>>> Softmax can be implemented as a composition of primitive TensorFlow ops (exponent, reduction, elementwise division, etc.): softmax = exp(logits) / reduce_sum(exp(logits), dim)
In the nnpack implementation, the same exponential (i.e. expf) is computed twice for each element, which is a waste of time. A faster implementation should save each expf result to output[sample][channel] first, compute the sum and then rescale output[sample][channel] by the sum.
If you have an efficient vectorized implementation of expf (NNPACK does), softmax is a memory/cache bandwidth-bound kernel, and storing data is less efficient than recomputing.
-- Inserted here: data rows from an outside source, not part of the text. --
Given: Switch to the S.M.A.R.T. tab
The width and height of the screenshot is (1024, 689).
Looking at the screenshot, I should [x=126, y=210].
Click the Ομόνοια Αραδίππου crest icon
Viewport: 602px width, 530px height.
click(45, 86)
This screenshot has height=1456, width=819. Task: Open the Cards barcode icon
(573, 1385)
Where is this vectorized expf implemented? I am only seeing softmax is calling the standard expf. Let's suppose expf from libm is vectorized. Is there any benchmark showing nnpack's implementation is really faster? I doubt, actually. Exp is quite expensive even if vectorized.
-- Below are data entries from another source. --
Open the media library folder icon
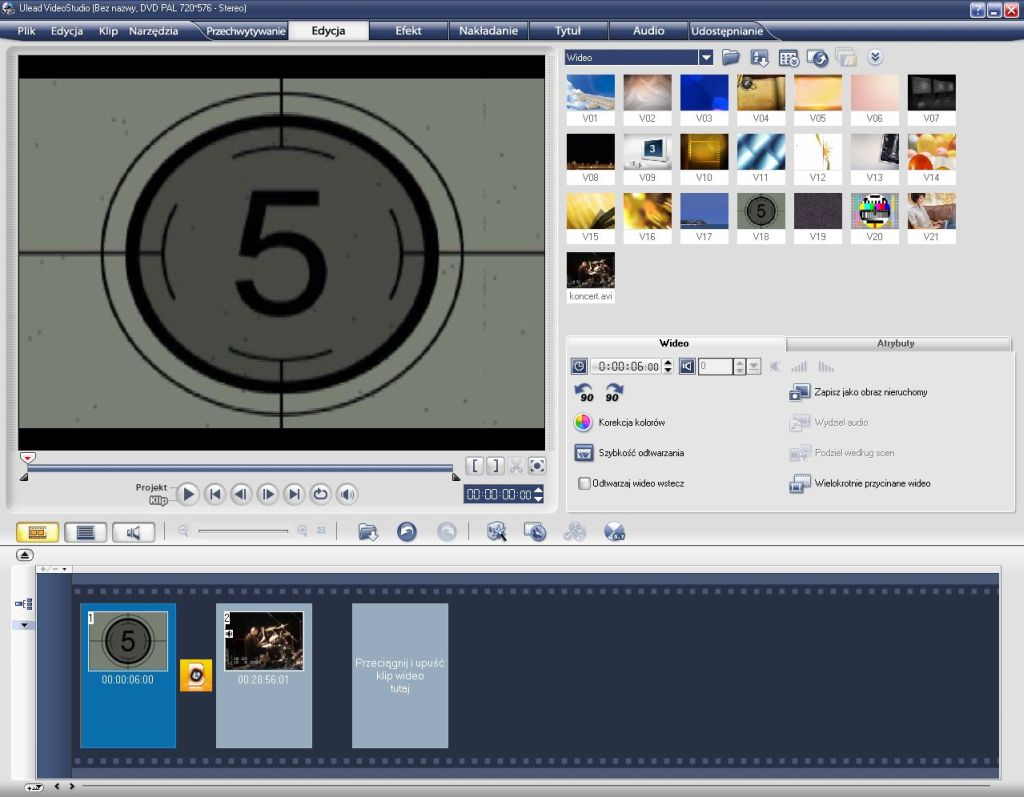Image resolution: width=1024 pixels, height=797 pixels. tap(730, 57)
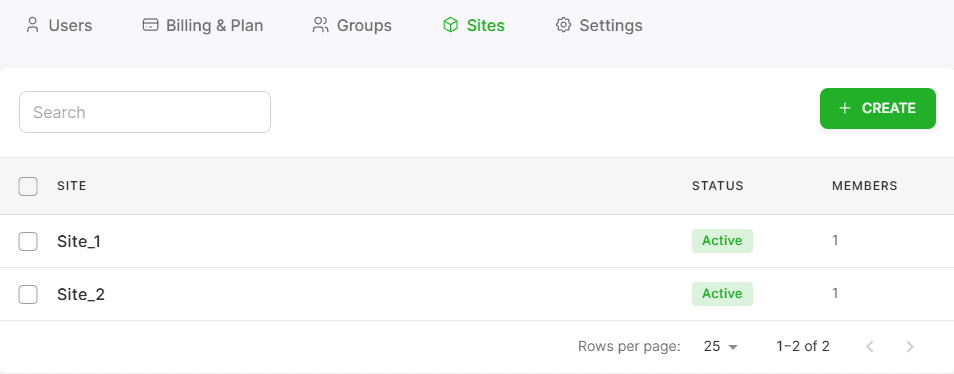This screenshot has height=374, width=954.
Task: Click the Search input field
Action: pos(145,112)
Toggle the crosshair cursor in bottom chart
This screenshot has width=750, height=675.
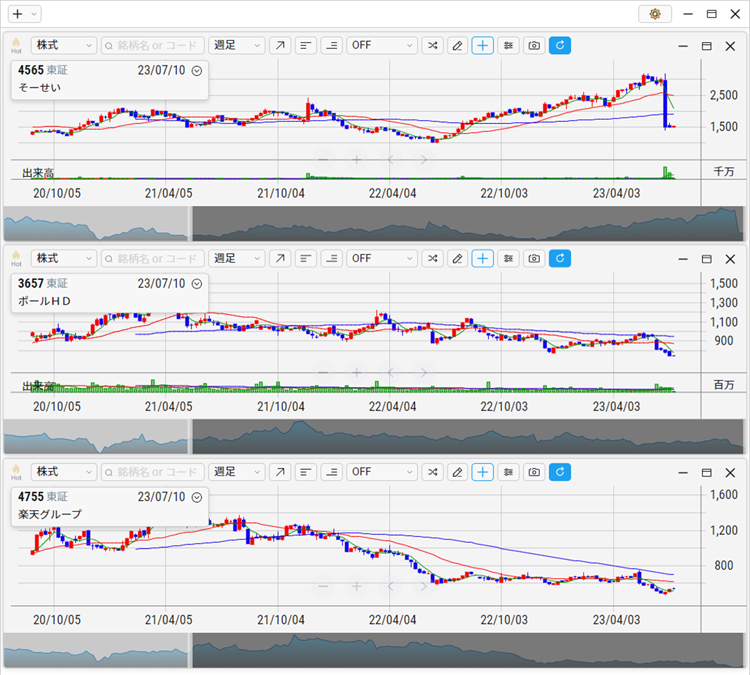click(483, 472)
This is the reference implementation of softmax, i.e. implementation used as a reference in unit tests. It is designed to be simple, readable, and correct, which is why I linked it here.
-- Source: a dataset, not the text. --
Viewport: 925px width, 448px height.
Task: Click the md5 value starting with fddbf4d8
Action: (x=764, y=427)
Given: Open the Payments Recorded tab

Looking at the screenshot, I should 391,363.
Thanks for the pointer. The full softmax implementation is here [1]. I have not read the code, but I can trust the developer to have a very fast implementation. Nonetheless, I don't think the reference implementation in your original link is optimal. Exp is expensive and should not be called twice (EDIT: unless you can show a benchmark to prove me wrong).
I later realized he is the developer, but this does not change this discussion. Here is a micro benchmark, computing softmax 1 million times over a random vector of size 1000. On an old Linux server, calling the libm expf once takes 11.76 CPU seconds; calling it twice takes 25.15s. The implementation for calling expf once:
void softmax1(int n, const float *x, float *y)
{
int i;
float s, max = -FLT_MAX;
for (i = 0; i < n; ++i) max = max > x[i]? max : x[i];
for (i = 0, s = 0.0f; i < n; ++i) s += (y[i] = expf(x[i] - max));
for (i = 0, s = 1.0f / s; i < n; ++i) y[i] *= s;
}
This micro benchmark proves my point: using expf from libm, the reference implementation in nnpack is suboptimal. It is possible that a vectorized expf may change the fact, but the developer needs to prove it with numbers.
Easier than that, I got Python 3.6 64bits and headed to Christoph Gohlke's amazing Python Wheels repository, downloaded everything I needed (NumPy, SciPy, OpenCV 3.2, matplotlib, etc + TensorFlow) and then it was just a matter of:
pip3 install [filename]
...until everything was installed. I gotta buy that man more than a few beers for all the time he's saved me over the years. Bonus points: got the wheels with Intel MKL and OpenCV+contrib.
It would seem Torch/PyTorch are faster than TF. TF uses static optimizations on the computation graph while Torch has a dynamic computation graph. Logically, static optimizations should be faster because they know the data size beforehand.
Tensorflow is getting dynamic jit optimization too. I think part of the reason that some dynamic optimizations might perform better is that the results of the optimization can be cached for most other batches and they can specialize to utilize batch/shape/input specific properties
I'm kind of getting the sense that TF is presently being optimized for its own massive development: that is, the engineers are yanking out chunks of code and replacing them, quickly, and at varying scales.
I've been looking around in a few places but I can't find a way to use XLA to compile tensorflow models for mobile devices. Is there a tutorial/blogpost by google(or anyone for that matter) talking about it?
Thanks!
It's gpucc, so it builds from LLVM when you enable XLA in the TF configure step.
Trying to understand: you don't want to ship a compiler library on principle, or is it some kind of product requirement, or ? There's lots of cool work to be done in the compiler space so use cases help to prioritize. :-) Thanks!
No, it can not be implemented this way, it is numerically unstable, and will produce NaNs if any input is greater than ~88.7. Luckily, it is also not how its implemented in Tensorflow: https://github.com/tensorflow/tensorflow/blob/2c8d0dca978a24...
For a clean (and more efficient) C version of this algorithm, take a look at NNPACK reference implementation: https://github.com/Maratyszcza/NNPACK/blob/master/src/ref/so...